Но это было уже всё равно. Луи поднялся, отер липкую, горячую ладонь о синий подол платья Изабеллы и, не глядя никуда, натянул рейтузы. Он чувствовал себя так, будто его, словно приснопамятную ромашку, ненароком переломили пополам.
14
Луи был свободным человеком свободного герцогства. Не будучи потомственным дворянином, он был лишен повышенной чувствительности к понятиям серважа и вассального долга. Поэтому Луи в любую неуютную ночь последних дней апреля мог взнуздать коня и уехать прочь. Например, во Францию, к христианнейшему королю Людовику, обожающему перебежчиков, ибо они, как не знал, но чувствовал король, своей суетливой подвижностью гарантированно задвигают тепловую смерть Вселенной за границы рационально мыслимого будущего.

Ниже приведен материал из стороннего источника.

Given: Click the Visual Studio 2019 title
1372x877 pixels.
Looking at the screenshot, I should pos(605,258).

Но, увы, политическая конъюнктура во Франции чересчур неустойчива и легкомысленна. Сегодня ты перебежчик и тем спасаешь Pax Gallica <букв. Галльский (т.е. Французский) Мир (лат.). Построено по аналогии с римским термином Pax Romana.>, завтра уже мажордом или коннетабль, но вот послезавтра ты останавливаешься, обрастаешь семьей, становишься индифферентен мирозданию и тебя жрет с потрохами новая порция интриганов, бегущих ко французскому двору изо всех иных палестин.

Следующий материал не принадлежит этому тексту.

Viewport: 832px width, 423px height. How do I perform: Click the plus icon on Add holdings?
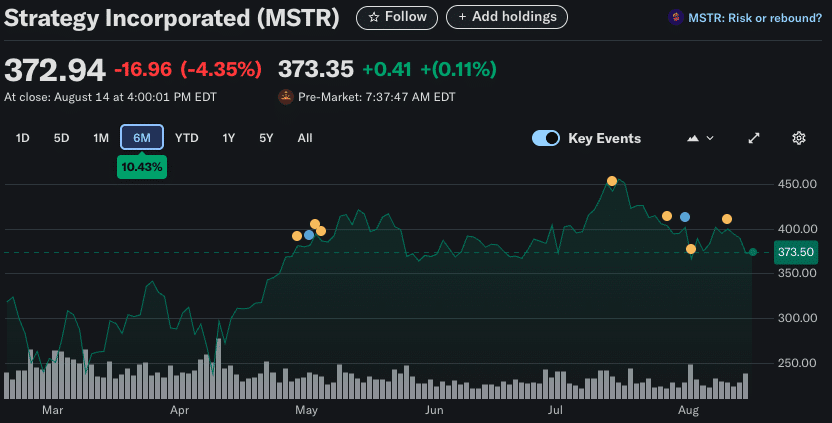coord(463,17)
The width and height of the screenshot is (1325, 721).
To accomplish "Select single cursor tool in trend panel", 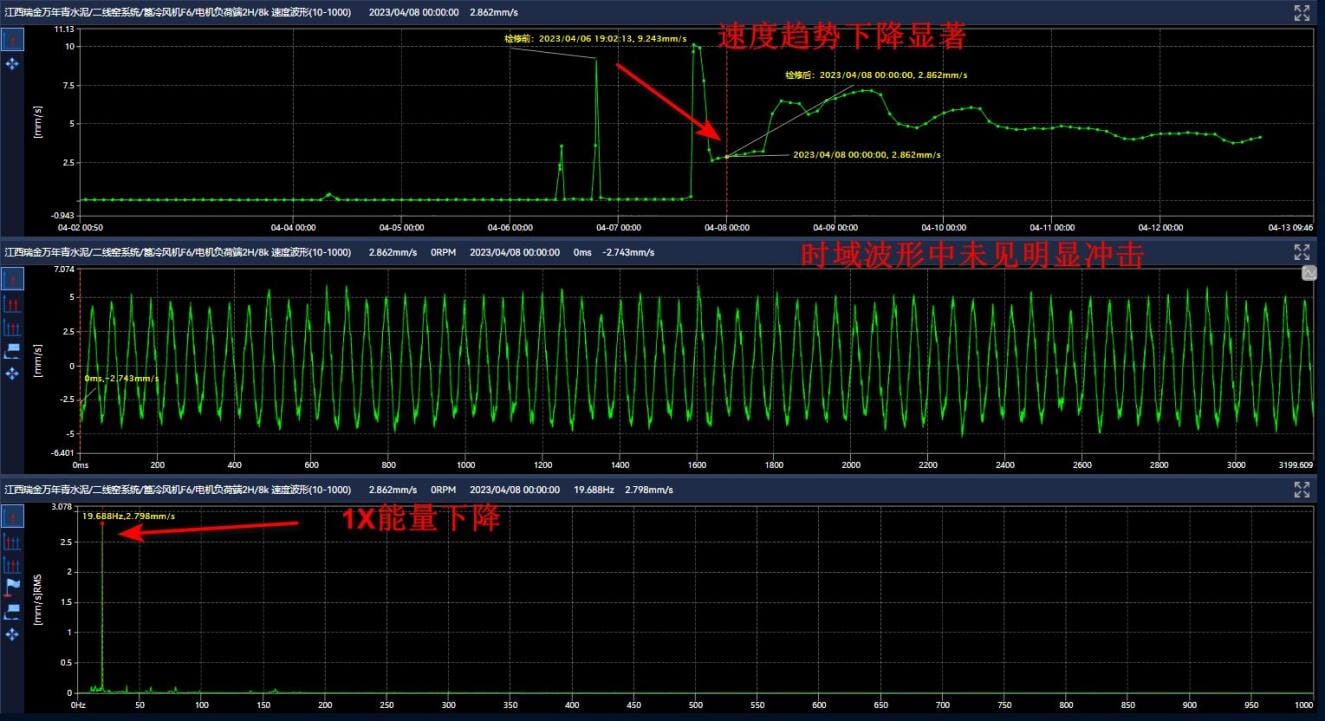I will tap(13, 40).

Луи мог уехать в Италию к надменным дожам и патрициям. В Италии, впрочем, не любят перебежчиков, потому что не проникли ещё столь глубоко в космогонию, как Людовик. Но зато там любят тираноборцев. «Зато…» – Луи цокнул языком. А ему-то что с этого? Он, Луи, не тираноборец. Значит, Италия не подходит.
Так, дальше у нас Священная Римская империя германской нации. Немцев Луи уважал за латентную и тем более пикантную развратность, но не любил за то, что, зачастую не находя себе исчерпывающей сатисфакции, последняя охотно переодевается в белые плащи меченосного пуризма. И потом всякие Мартины вместо того, чтобы умело подпоить глянувшегося мужика и отсосать у него, разомлевшего и благосклонного, становятся сплошь оловянными.
Луи хитро скосил глаза на городской ров и попытался вообразить себе сцену совращения Карла. Нет, герцог, пожалуй, столько не пьет. Тоже немчура наполовину. Или, скорее, удвоенная немчура. Потому что Карл и развратен, и крестоносен по-своему.
Так, ещё Англия и Испания. Испанцы – те же немцы, только наоборот. А англичане…
Англичане устраивали Луи со всех сторон. Бедные, флегматичные, благородные, нейтральные и безбожные.